**EXERCISE INSTRUCTIONS:**
Text in the records must be reproduced exactly, and pictures must be skipped.
··· GIVEN DATA ···
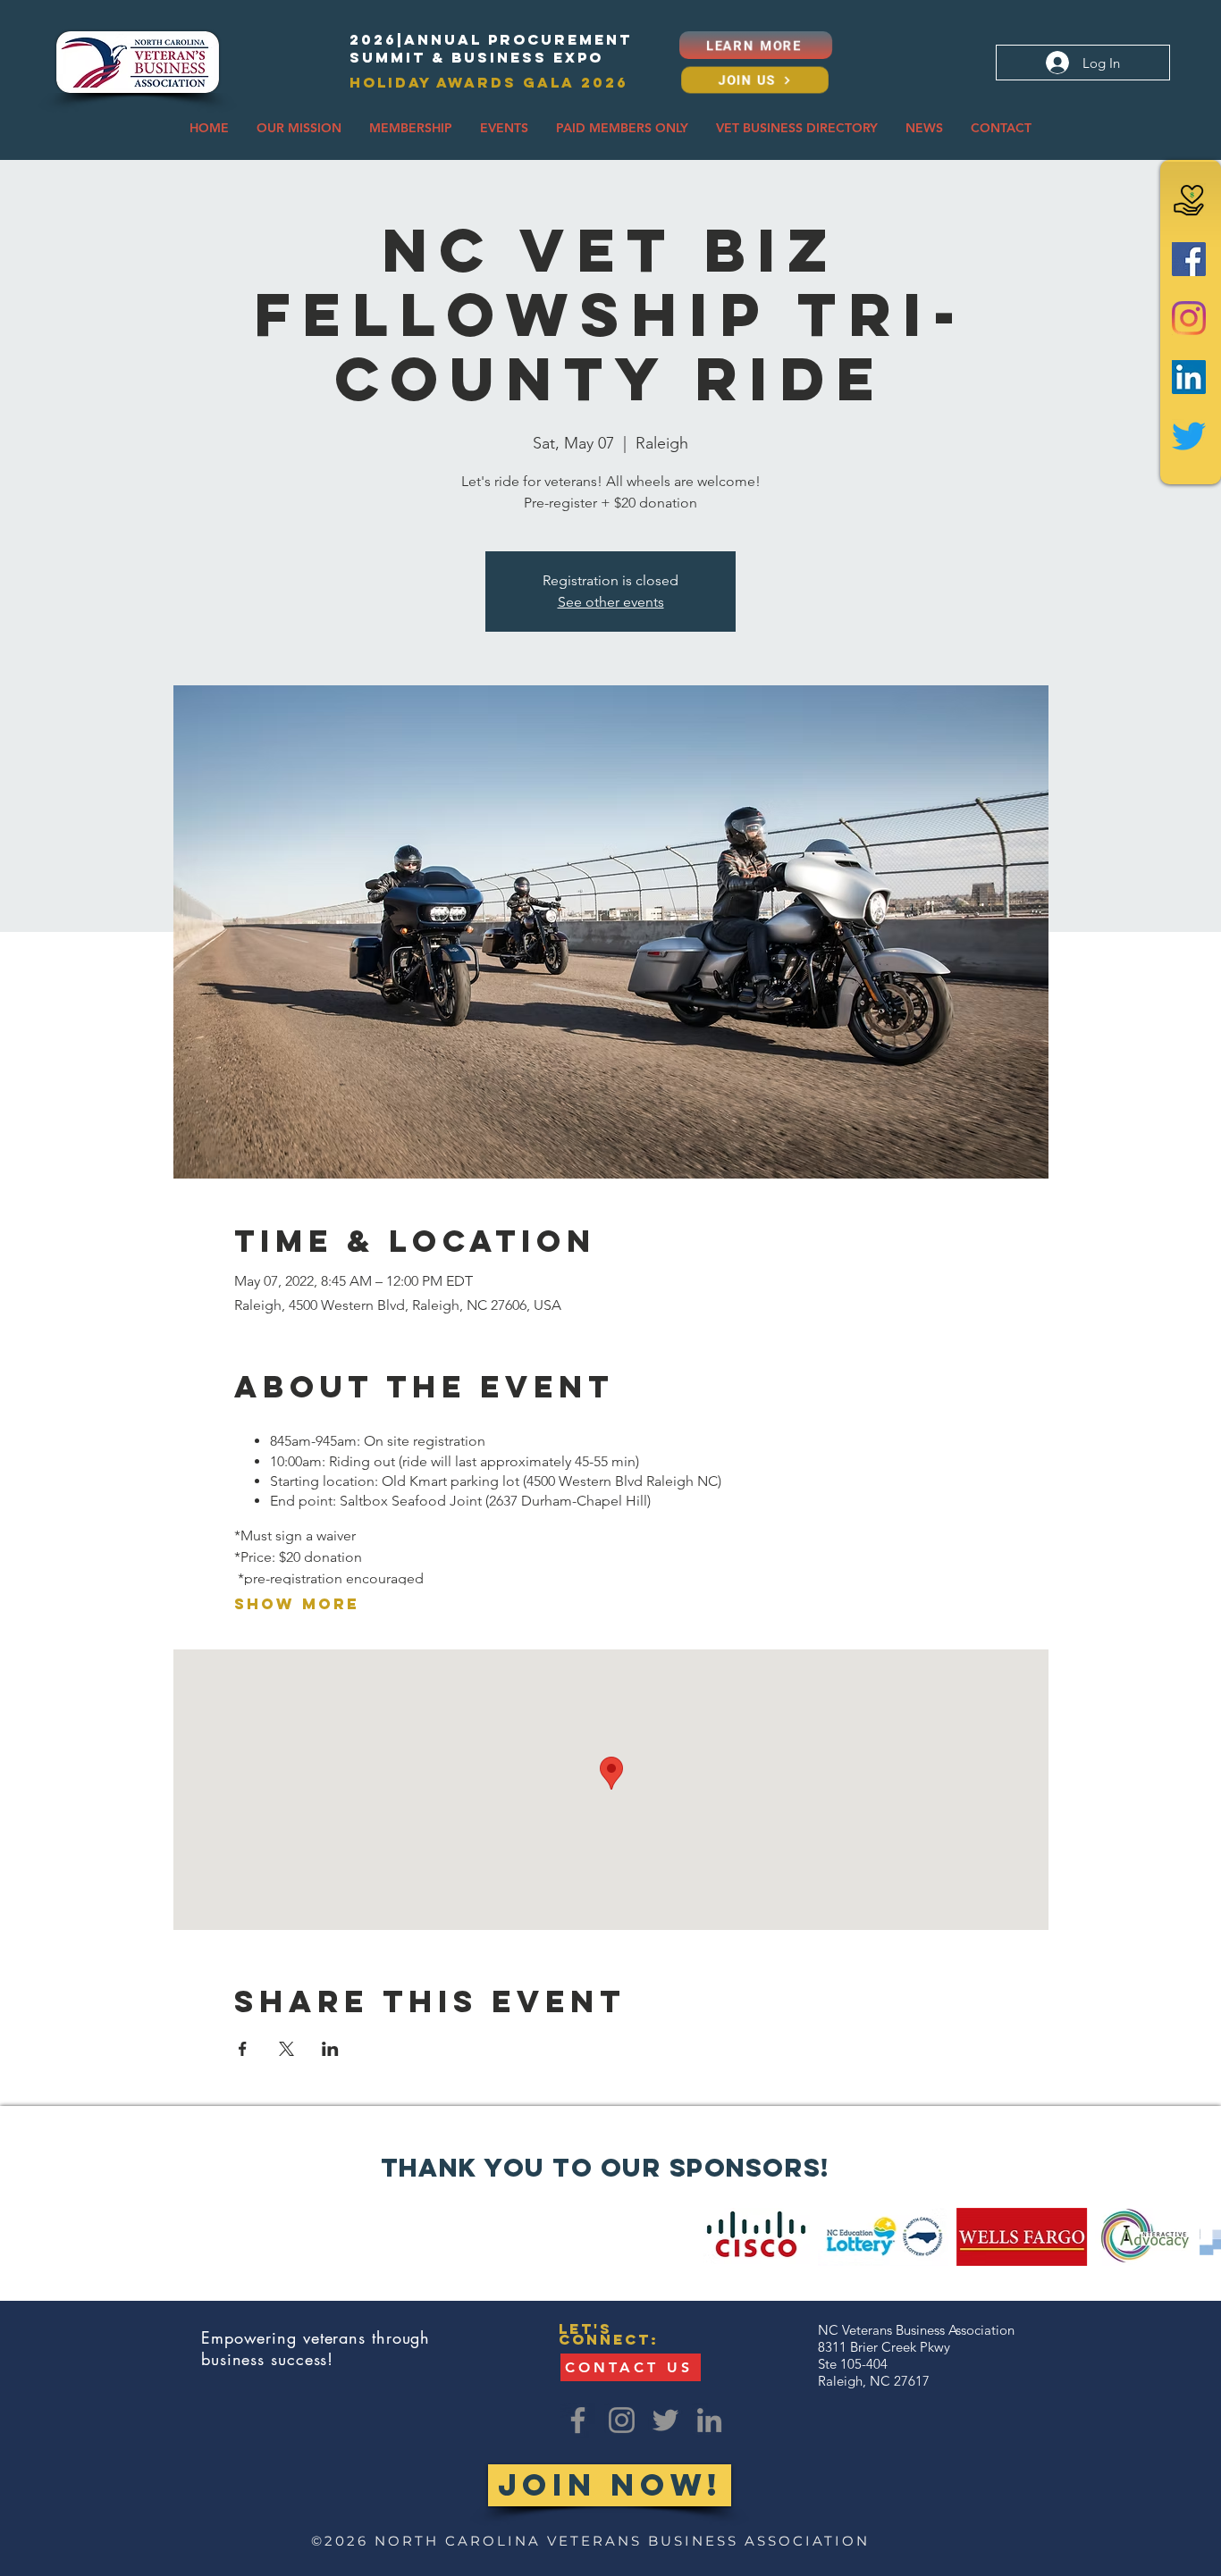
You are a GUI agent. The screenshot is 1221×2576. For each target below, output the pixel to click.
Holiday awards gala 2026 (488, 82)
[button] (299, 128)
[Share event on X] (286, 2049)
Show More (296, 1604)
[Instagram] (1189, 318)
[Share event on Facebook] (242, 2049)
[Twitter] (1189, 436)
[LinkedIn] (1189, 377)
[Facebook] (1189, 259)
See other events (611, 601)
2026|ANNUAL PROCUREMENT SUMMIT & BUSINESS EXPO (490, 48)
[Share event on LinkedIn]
···
**EXPECTED ANSWER:**
You are a GUI agent. The screenshot is 1221×2576. For each target below, output the pixel to click.
Holiday awards gala 2026 (488, 82)
[button] (299, 128)
[Share event on X] (286, 2049)
Show More (296, 1604)
[Instagram] (1189, 318)
[Share event on Facebook] (242, 2049)
[Twitter] (1189, 436)
[LinkedIn] (1189, 377)
[Facebook] (1189, 259)
See other events (611, 601)
2026|ANNUAL PROCUREMENT SUMMIT & BUSINESS EXPO (490, 48)
[Share event on LinkedIn]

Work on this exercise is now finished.